■ **Work instructions**
Rewrite the items, starting at the line that has "Describe the element at coordinates (36, 585)" and stopping after the line that has "(281, 534).", with "Describe" swapped for "Identify" and all else unchanged. Give only those lines.

■ **Data**
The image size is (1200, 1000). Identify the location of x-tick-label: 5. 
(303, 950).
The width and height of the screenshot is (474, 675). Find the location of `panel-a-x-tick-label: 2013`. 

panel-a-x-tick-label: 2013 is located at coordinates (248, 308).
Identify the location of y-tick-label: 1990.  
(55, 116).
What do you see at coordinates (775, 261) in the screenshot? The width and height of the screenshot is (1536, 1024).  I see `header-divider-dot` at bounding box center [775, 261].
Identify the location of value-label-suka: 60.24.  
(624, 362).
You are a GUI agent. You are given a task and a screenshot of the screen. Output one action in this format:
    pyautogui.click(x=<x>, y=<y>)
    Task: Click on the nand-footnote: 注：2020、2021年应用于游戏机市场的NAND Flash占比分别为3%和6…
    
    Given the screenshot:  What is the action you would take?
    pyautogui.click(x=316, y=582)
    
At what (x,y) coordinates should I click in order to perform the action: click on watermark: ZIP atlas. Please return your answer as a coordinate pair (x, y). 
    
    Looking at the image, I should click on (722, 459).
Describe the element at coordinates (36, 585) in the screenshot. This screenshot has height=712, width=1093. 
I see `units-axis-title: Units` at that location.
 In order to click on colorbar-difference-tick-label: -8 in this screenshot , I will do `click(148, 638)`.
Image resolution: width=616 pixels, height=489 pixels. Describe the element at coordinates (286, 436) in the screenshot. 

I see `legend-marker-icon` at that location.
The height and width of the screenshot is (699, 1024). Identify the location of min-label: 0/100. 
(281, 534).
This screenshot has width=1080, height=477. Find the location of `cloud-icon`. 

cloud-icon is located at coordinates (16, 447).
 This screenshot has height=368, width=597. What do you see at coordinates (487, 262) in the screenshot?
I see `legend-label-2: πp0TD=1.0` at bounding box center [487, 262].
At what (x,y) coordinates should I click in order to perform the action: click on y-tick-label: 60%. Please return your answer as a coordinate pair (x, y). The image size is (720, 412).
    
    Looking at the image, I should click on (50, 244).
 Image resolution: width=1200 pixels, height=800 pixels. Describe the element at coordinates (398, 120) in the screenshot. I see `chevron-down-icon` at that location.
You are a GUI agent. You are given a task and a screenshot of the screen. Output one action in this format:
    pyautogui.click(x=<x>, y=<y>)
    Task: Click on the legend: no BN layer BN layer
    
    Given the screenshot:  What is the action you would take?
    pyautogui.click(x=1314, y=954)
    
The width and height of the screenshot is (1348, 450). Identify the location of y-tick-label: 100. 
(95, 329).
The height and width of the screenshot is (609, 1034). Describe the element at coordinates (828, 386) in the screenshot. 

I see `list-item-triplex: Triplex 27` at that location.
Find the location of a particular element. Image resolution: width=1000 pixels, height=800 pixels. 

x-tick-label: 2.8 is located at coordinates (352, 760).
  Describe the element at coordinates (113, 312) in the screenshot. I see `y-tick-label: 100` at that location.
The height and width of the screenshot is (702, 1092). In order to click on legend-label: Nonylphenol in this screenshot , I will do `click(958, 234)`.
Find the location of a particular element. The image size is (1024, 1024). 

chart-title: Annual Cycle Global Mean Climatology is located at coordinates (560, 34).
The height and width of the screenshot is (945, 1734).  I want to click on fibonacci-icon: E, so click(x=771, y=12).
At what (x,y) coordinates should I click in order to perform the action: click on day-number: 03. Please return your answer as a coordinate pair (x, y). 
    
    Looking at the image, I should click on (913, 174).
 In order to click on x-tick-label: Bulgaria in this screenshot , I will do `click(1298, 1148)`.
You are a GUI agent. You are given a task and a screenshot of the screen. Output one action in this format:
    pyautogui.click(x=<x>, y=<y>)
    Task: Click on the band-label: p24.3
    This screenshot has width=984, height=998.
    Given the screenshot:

■ **Answer**
Identify the element at coordinates (36, 585) in the screenshot. This screenshot has height=712, width=1093. 
I see `units-axis-title: Units` at that location.
 In order to click on colorbar-difference-tick-label: -8 in this screenshot , I will do `click(148, 638)`.
Image resolution: width=616 pixels, height=489 pixels. Identify the element at coordinates (286, 436) in the screenshot. 

I see `legend-marker-icon` at that location.
The height and width of the screenshot is (699, 1024). Identify the location of min-label: 0/100. 
(281, 534).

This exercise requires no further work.